These are the key concepts you need to understand to accurately answer the question.

Theoretical Yield
In chemistry, the theoretical yield is a term used to describe the maximum amount of product that could be generated from a chemical reaction, under perfect conditions. It is a purely calculated value, based on stoichiometric calculations involving the balanced chemical equation, which outlines the ratio in which reactants combine to form products.

The theoretical yield assumes no loss of material and perfect efficiency, which in reality is seldom achieved due to side reactions, incomplete reactions, and other practical limitations. To calculate the theoretical yield, one must first identify the limiting reagent in the reaction – the reactant that will be entirely consumed first, limiting the amount of product formed. From there, using the molar mass of the reactants and products, we can determine the expected amount of product in grams or moles.
Actual Yield
Contrary to the theoretical yield, the actual yield is the actual amount of product obtained from a chemical reaction. It is measured directly from the experimental procedure. The actual yield is almost always less than the theoretical yield due to the various inefficiencies in the experimental process.
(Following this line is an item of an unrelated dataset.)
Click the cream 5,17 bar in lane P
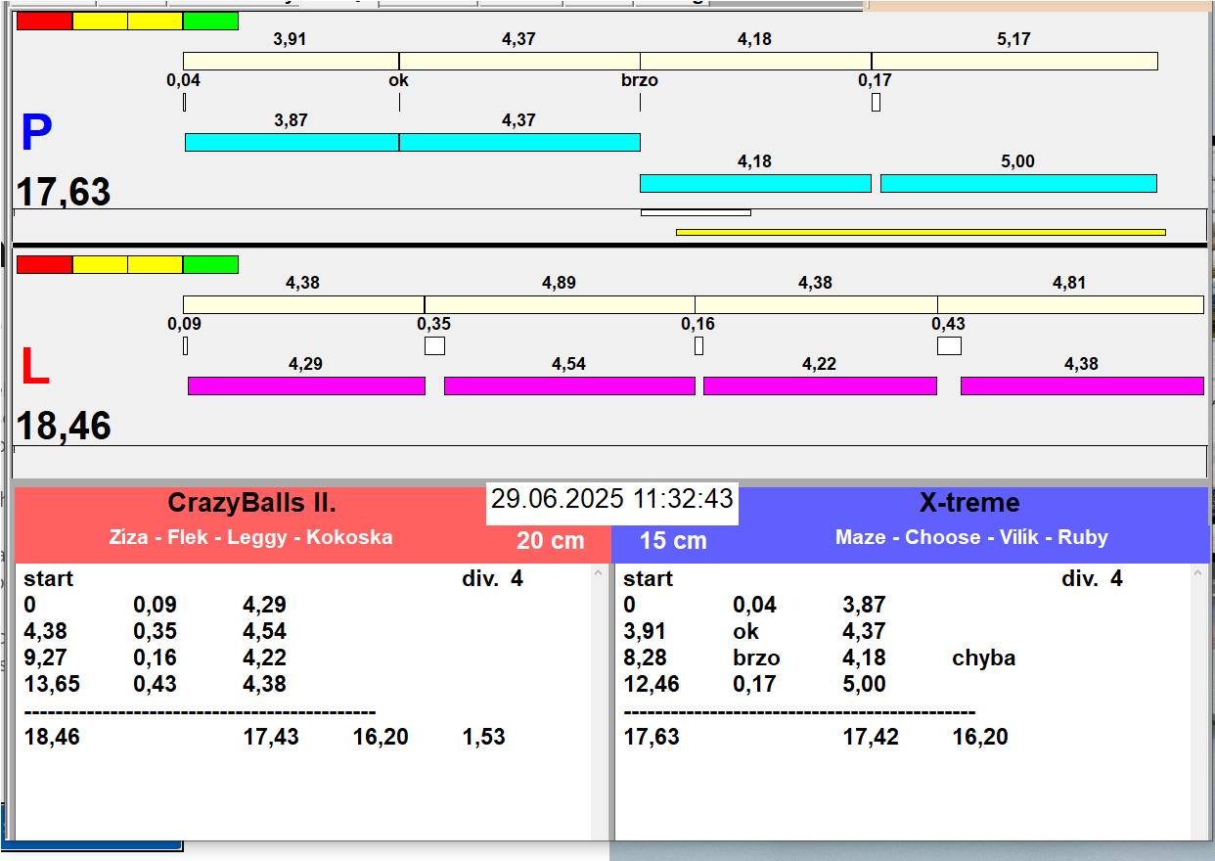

Factors such as incomplete reactions, competing side reactions, loss of product during transfer, purification, and measurement, and even measurement errors can all contribute to a lower actual yield. Calculating the actual yield is straightforward: after conducting the experiment, the product is collected and measured. Understanding the difference between actual and theoretical yields is essential in evaluating the efficiency of chemical processes and in scaling up reactions for industrial applications.
Precipitation Reaction
A precipitation reaction is a type of chemical reaction where a solid, known as a precipitate, forms and separates from a solution. It occurs when two soluble reactants produce an insoluble product that settles out of the solution.

These reactions are commonly observed in the formation of ionic compounds when a cation from one reactant combines with an anion from another, leading to the formation of a solid. Precipitation reactions are frequently used in chemical analysis, to isolate products in a pure form, and in various industries such as wastewater treatment. The solid precipitate that forms can be collected by filtration, as seen in the example exercise, where barium sulfate precipitates and is collected by the student.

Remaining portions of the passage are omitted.